Data supplied:
● ● ● ●
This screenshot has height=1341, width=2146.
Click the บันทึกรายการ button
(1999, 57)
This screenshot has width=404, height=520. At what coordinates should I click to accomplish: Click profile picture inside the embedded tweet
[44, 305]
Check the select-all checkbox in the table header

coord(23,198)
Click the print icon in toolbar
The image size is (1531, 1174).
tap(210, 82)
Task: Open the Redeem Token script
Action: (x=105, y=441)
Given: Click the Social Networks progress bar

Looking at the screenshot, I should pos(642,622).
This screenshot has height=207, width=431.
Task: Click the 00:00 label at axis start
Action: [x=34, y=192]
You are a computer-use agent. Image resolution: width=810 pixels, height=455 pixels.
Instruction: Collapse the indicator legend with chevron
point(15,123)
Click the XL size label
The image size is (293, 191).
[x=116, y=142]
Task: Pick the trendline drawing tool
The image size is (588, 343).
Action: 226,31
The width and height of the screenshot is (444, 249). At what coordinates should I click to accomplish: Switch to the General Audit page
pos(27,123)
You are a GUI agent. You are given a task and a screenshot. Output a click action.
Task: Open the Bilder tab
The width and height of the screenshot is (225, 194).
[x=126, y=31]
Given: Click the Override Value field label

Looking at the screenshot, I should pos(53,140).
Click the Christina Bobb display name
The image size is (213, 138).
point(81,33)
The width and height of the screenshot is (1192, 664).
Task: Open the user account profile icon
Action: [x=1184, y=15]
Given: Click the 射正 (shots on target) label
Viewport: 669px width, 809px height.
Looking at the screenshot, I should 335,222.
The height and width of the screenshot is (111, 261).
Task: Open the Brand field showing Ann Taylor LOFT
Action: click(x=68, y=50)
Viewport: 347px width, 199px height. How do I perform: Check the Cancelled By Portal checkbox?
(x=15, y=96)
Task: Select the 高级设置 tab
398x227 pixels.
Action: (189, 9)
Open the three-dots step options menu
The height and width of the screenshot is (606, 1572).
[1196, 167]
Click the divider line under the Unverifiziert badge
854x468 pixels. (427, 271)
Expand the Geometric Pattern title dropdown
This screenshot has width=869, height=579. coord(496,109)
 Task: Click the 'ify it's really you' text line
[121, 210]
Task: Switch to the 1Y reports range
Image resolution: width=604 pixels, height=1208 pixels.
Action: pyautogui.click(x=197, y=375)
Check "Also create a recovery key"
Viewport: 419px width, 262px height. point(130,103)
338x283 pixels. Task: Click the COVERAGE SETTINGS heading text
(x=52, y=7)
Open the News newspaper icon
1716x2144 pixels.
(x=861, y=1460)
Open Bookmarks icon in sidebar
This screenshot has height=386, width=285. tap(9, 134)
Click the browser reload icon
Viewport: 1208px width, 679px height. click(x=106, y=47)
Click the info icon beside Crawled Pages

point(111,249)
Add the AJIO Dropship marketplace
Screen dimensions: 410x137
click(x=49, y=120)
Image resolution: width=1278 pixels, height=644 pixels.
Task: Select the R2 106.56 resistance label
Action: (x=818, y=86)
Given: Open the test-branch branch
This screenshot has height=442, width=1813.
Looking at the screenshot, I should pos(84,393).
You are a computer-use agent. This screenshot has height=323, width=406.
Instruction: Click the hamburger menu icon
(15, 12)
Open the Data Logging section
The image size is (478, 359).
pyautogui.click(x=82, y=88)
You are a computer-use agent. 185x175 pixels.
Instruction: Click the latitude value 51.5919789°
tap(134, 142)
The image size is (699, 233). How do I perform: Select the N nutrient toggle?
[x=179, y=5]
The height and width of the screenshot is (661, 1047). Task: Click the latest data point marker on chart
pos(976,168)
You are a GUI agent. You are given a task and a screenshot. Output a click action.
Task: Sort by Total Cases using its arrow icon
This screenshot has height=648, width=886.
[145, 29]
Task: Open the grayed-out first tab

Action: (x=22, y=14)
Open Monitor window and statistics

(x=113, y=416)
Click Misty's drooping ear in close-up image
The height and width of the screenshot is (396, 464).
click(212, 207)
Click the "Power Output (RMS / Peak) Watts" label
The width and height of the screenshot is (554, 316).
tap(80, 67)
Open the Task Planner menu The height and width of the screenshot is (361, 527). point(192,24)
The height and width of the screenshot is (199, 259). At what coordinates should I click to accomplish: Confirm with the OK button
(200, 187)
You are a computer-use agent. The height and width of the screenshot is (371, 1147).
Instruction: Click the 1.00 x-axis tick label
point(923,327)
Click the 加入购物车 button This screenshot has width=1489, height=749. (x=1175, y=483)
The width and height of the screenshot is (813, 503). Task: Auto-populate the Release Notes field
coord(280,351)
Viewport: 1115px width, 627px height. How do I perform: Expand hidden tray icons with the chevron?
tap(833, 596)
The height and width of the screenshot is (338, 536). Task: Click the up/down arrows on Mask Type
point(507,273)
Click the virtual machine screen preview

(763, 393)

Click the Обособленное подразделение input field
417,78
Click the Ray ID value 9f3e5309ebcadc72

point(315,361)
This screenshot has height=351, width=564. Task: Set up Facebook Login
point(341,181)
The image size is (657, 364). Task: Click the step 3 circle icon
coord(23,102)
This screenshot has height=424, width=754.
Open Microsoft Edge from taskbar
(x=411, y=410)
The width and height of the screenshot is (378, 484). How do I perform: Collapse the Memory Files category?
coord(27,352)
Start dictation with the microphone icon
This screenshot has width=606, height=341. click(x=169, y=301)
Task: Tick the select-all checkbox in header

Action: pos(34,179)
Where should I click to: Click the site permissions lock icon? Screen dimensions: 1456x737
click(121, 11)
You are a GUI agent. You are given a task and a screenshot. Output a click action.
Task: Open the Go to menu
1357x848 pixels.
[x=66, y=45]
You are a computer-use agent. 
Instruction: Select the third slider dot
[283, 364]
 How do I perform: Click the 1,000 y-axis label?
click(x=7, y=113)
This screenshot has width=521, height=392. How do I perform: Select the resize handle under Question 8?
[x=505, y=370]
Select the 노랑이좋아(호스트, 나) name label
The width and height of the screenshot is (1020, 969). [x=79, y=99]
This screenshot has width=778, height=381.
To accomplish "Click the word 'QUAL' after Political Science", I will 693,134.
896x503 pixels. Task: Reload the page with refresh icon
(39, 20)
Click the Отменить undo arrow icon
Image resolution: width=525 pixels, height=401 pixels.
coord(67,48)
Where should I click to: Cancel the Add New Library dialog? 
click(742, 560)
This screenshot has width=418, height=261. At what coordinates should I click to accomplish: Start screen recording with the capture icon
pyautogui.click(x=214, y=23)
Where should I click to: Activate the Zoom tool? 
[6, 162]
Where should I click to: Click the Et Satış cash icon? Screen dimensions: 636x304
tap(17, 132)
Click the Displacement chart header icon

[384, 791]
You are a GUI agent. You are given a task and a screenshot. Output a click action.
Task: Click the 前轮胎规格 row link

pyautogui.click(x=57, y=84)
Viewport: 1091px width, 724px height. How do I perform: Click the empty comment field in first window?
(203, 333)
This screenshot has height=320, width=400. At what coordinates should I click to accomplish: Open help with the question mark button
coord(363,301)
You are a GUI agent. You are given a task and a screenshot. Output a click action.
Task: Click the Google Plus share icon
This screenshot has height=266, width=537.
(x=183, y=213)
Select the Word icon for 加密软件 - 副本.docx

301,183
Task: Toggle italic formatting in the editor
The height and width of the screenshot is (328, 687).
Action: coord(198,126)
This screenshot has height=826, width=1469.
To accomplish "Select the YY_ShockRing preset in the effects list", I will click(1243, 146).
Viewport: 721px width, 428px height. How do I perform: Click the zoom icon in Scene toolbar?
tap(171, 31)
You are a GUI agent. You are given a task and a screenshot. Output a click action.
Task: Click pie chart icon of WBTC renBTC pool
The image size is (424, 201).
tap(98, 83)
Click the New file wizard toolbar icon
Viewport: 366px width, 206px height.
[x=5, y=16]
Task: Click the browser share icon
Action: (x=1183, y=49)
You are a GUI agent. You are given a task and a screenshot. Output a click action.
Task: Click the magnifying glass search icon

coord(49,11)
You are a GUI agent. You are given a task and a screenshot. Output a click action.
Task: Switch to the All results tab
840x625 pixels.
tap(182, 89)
● ● ● ●
Can you give the data again from the line with "This screenshot has height=826, width=1469." to the line with "tap(171, 31)", swapping "zoom icon" for "magnifier icon" and leaving everything else unchanged?

This screenshot has height=826, width=1469.
To accomplish "Select the YY_ShockRing preset in the effects list", I will click(1243, 146).
Viewport: 721px width, 428px height. How do I perform: Click the magnifier icon in Scene toolbar?
tap(171, 31)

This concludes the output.